Les Juifs et la pharmacie.

La Bible mentionne un grand nombre de plantes, mais sans indiquer leurs vertus médicinales. Par contre, le Talmud est plein de formules de médicaments, mais que devaient préparer et livrer les médecins eux-mêmes, car en Palestine, comme partout dans l’antiquité, ils étaient ce que nous appelons aujourd’hui des propharmaciens. Le Talmud interdit expressément d’acheter la thériaque chez les infidèles.

D’après Lucien, c’étaient des Juifs mal famés qui, dans la Rome impériale, vendaient les épices et fabriquaient les onguents.

Dans le haut Moyen-Age, beaucoup de traités médico-pharmaceutiques écrits dans l’ambiance du monde arabe sont dus à des Juifs.

Au VIIè siècle, c’est le Séfer Refouoth d’Assaph qui étudie 123 plantes médicinales en donnant leurs noms grecs, latins et araméens ; au xe siècle, c’est le Séfer Hayakar de Sabbatai ben Abraham, ou Donnolo, véritable traité de pharmacologie ; vers 1250, c’est la pharmacopée de Salomon ha-Katan, qui vivait à Montpellier.

Tous ces auteurs écrivent en hébreu. D’autres, plus célèbres encore, s’expriment en arabe : au XIIè siècle, le médecin de Saladin, Maïmonide, et au xme, Al Kûhin al-‘Attâr, dont le Minhâj, formulaire populaire, est encore utilisé en Orient.

> DONNÉES PRÉSENTÉES
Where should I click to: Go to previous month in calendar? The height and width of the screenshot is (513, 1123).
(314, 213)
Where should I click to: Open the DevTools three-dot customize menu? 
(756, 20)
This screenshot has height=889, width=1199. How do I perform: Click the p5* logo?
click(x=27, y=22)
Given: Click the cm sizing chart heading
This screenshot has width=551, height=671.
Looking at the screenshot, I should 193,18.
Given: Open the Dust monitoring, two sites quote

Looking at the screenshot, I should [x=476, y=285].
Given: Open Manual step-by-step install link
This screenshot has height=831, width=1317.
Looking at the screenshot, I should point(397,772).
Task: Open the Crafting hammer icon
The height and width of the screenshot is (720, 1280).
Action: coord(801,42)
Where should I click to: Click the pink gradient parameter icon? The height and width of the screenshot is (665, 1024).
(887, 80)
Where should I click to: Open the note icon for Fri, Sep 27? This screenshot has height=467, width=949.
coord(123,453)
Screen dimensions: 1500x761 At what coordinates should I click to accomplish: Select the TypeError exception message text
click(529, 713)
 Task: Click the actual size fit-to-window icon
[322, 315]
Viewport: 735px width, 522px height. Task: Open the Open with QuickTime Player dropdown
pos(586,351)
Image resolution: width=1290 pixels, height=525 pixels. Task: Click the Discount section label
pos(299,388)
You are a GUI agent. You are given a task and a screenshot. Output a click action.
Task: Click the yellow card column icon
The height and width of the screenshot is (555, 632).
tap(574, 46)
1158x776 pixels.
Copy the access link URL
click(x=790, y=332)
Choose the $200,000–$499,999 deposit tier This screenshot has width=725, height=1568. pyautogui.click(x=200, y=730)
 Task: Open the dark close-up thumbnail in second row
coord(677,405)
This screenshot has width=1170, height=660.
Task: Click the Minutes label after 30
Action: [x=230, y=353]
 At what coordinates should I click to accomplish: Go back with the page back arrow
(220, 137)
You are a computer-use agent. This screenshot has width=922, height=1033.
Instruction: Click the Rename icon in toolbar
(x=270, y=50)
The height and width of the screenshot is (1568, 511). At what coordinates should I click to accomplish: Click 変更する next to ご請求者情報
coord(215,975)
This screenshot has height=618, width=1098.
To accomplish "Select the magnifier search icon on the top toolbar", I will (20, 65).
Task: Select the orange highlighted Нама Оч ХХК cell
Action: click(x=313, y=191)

> VOTRE TÂCHE
Poursuivez le texte consacré aux Juifs et à la pharmacie, en reprenant après sa dernière phrase.

> RÉPONSE AU PROBLÈME
Enfin, au XVè siècle, le fameux Compendium aromatariorum, qui préfigure L’officine de Dorvault, est écrit en latin par Saladino di Ascoli, médecin juif du duc de Tarente.

Car beaucoup de princes et même de prélats, malgré de nombreux obstacles créés par l’Eglise, attachaient à leur personne des médecins ou des apothicaires israélites. De son côté, le peuple achetait beaucoup de drogues plus ou moins exotiques aux marchands juifs ou « marranes », c’est-à-dire officiellement convertis.

Citons parmi les grands pharmaciens fils d’Israël que le XVIè siècle a connus : Abraham Lusitanus, Amatus Lusitanus, Garcia de Orta, Cristoval Acosta, tous quatre portugais ; le XVIIè : Antoine d’Aquin ou Daquin, premier médecin et pharmacien de la reine de France (mais non Moïse Charas, dont le prénom avait induit plusieurs historiens en erreur) ; et, en Russie : Daniel von Gaden, d’origine allemande, devenu pharmacien du tsar et qui, en 1682, fut exécuté pour avoir, avec le concours des cinq élèves de son officine, organisé une révolution… et avoir été moins heureux que Lénine.